Parse HTML/XML characters in R - r

I am reading in the following XML as a text file in R:
<?xml version="1.0" encoding="UTF-8" standalone="no"?>
<!DOCTYPE score-partwise PUBLIC
"-//Recordare//DTD MusicXML 3.0 Partwise//EN"
"http://www.musicxml.org/dtds/partwise.dtd">
<score-partwise version="3.0">
<part-list>
<score-part id="P1">
<part-name>Music</part-name>
</score-part>
</part-list>
<part id="P1">
<measure number="1">
<attributes>
<divisions>1</divisions>
<key>
<fifths>0</fifths>
</key>
<time>
<beats>4</beats>
<beat-type>4</beat-type>
</time>
<clef>
<sign>G</sign>
<line>2</line>
</clef>
</attributes>
<note>
<pitch>
<step>C</step>
<octave>4</octave>
</pitch>
<duration>4</duration>
<type>whole</type>
</note>
</measure>
</part>
</score-partwise>
R:
library(readtext)
xml <- readtext("musicxml.txt")$text
I am then trying to render this in Javascript via Shiny by feeding my XML text to a Javascript function. NB: Working outside of R.

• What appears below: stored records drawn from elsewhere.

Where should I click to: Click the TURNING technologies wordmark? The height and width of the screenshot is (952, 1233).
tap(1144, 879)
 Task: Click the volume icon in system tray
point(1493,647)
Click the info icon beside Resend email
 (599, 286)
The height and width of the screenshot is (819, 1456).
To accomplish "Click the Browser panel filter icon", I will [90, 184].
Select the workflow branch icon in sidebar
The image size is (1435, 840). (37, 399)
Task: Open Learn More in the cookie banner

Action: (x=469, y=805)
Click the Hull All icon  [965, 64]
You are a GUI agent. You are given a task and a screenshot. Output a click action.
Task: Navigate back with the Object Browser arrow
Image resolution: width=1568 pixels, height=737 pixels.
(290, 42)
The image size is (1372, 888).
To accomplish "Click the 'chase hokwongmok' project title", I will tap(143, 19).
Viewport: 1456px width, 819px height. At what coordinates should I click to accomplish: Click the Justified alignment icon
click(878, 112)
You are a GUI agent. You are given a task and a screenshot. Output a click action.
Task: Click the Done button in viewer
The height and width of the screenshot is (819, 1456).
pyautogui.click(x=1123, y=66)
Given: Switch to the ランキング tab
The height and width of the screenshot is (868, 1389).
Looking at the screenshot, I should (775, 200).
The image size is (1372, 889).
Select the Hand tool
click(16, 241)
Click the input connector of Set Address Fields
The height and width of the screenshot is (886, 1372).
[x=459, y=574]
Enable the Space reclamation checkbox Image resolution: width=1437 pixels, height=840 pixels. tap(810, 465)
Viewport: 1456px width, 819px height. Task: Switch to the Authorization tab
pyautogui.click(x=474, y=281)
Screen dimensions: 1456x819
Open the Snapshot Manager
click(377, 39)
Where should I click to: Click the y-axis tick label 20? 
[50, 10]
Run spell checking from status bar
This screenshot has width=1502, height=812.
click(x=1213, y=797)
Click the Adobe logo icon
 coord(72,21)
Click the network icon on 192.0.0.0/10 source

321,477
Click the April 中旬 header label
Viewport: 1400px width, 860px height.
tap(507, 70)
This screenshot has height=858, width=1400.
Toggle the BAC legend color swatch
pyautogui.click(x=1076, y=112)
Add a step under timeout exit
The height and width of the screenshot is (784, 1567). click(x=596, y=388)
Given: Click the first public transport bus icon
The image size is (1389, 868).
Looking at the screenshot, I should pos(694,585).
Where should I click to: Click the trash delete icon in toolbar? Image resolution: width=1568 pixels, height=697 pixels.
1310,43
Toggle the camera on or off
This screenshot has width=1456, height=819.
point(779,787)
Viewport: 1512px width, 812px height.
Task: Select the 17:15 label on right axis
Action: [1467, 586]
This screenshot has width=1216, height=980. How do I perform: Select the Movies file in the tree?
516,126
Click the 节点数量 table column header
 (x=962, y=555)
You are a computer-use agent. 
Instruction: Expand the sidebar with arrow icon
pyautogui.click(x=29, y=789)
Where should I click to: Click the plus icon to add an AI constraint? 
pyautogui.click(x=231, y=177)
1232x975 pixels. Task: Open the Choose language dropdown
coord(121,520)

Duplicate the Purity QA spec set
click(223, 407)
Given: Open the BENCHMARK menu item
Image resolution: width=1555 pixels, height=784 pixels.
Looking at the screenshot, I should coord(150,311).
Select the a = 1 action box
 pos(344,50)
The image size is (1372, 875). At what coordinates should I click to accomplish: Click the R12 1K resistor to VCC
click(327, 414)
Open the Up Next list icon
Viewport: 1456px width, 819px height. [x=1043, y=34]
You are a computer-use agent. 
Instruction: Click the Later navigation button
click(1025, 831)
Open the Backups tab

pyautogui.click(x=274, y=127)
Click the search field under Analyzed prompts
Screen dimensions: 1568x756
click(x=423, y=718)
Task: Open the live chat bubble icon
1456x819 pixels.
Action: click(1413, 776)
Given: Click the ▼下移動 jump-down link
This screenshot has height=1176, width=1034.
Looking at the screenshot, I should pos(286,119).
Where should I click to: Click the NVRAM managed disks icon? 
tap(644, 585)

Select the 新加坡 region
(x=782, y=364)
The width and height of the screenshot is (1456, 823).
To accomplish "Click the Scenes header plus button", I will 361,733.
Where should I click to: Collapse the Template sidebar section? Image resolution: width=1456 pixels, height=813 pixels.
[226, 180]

shiny::tags$script(paste0('var osmd = new opensheetmusicdisplay.OpenSheetMusicDisplay(\"sheet-music\", {drawingParameters: "compact",
drawPartNames: false, drawMeasureNumbers: false, drawMetronomeMarks: false, drawTitle: false});
var loadPromise = osmd.load(\'',xml,'\');
loadPromise.then(function(){
osmd.render();
});
'))
However, when I concatenate the XML string above, it does not work because characters are escaped, e.g one line:
<note>
I tried using the unescape_xml function here (with and without the tags removed), but this does not solve the problem. It leaves me with:
"Music1044G2C44whole"
So how can I end up with a concatenated string with none of the escaped characters? It must just be a string and not another R object.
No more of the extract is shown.